What is that hook? It involves Michael Danube (Peter Ciella) receiving a video from Chris Daniels (Vinny Curran), his oldest friend, that shows drug addict Chris spiralling further into self-destruction, which spurs Michael to travel out to the sticks to try and get Chris clean - whether he likes it or not. And while Chris is genuinely a mess, he's also living off the grid and it's tough to see how he could have sent Michael an email. Michael shrugs that off, keeping Chris handcuffed to the wall and dealing with whoever comes to the door, whether it be drug dealers Billy (Kurt David Anderson) and Micah (Skyler Meacham) or Charles (Zahn McClarnon), the owner of the house where Chris is squatting (on Native American land, no less) - at least, until more unnerving pictures, stories, and videos start showing up on various media.
It's a nifty set-up that could go a few interesting ways from the very start: What Chris is saying can't be trusted and he's made some enemies, Michael's good intentions are being executed in a pretty draconian way, and the feeling of being watched is ever-present. Benson's script does a few nifty and unexpected things: The obvious thing to do, for example, would be to lock Michael down in the hovel with Chris, but letting him move around gives the filmmakers a chance to naturally (and slowly) dole out information without it seeming artificial. They also make the movie the inverse of the recent glut of found-footage horror as its protagonists are actually finding the footage, sometimes in a way that creates a closed loop.
Perhaps the nicest thing that Resolution has going for it, though, is the chemistry between Ciella and Curran. The history that Michael and Chris have feels real rather than just something we're being told about, and even though we don't ever get any sort of glimpse at how they related when things were good (or at least better), they provide glimpses of that closer friendship even as the characters are at odds. Curran is especially impressive, able to spit a lot of bitter (and very funny) sarcasm at Ciella in almost the same breath as utterly resigned despair. Ciella, meanwhile, gives Michael a low-key confidence that wanders nicely across the line into hubris on occasion, with both of them able to approach fear from different directions and wind up with different tones. The story's got room for a couple of memorable supporting performances, too - Zahn McClarnon is steely and threatening as Charles, seemingly too unabashed in his malevolence to be the the mysterious force threatening Michael and Chris; Bill Oberst Jr., meanwhile, is downright creepy as the guy who may have answers but might also just be an example of where things are leading.

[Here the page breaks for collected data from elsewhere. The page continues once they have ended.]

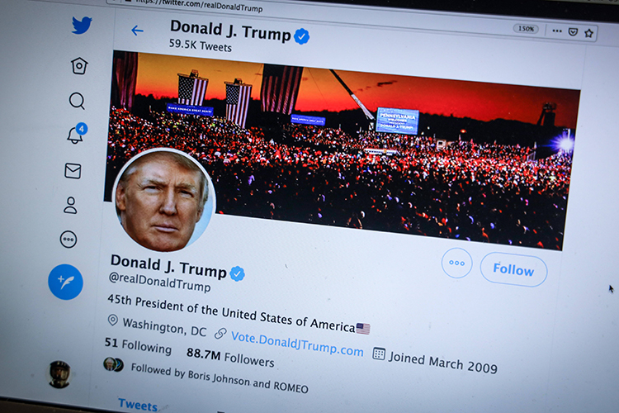The image size is (619, 413).
Task: Open the More circle icon in sidebar
Action: click(x=69, y=239)
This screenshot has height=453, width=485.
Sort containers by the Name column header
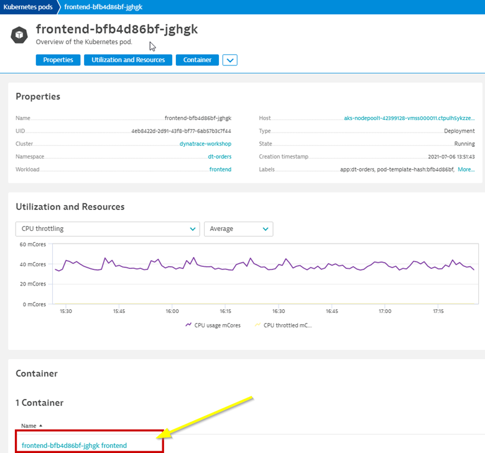click(x=29, y=426)
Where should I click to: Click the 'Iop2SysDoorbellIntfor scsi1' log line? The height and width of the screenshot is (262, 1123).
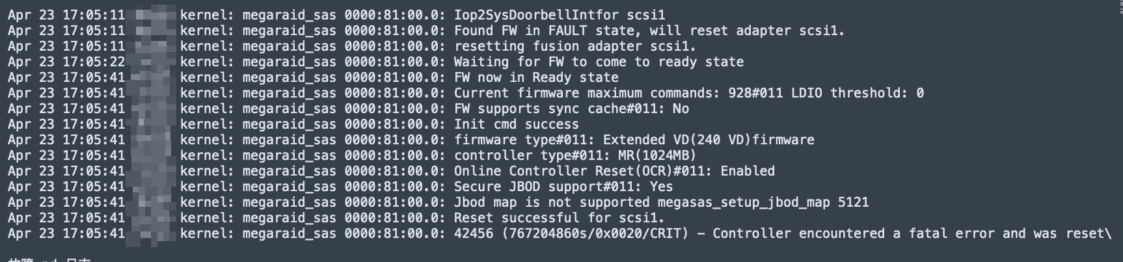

There are a few things that could probably work a bit better - the last act, for example, features characters seeming to make decisions wholly based on what the script needs as opposed to what might actually make sense, and the number of times Michael leaves Chris handcuffed and alone despite a lot of people having it out for him without horrible consequences seems to defy probability. The end has a lot of nice elements, but also walks a very thin line between the fun of a twisty plot and trying not to sell out the vague dread that the movie is built on.Fun wins out, though, especially the fun of goosebumps on the spine and not knowing just what's going to happen next because the whole situation seems vaguely, unquantifiably off. It's an impressive little horror movie that squeezes a lot of unease out of a few good performances in some dingy locations.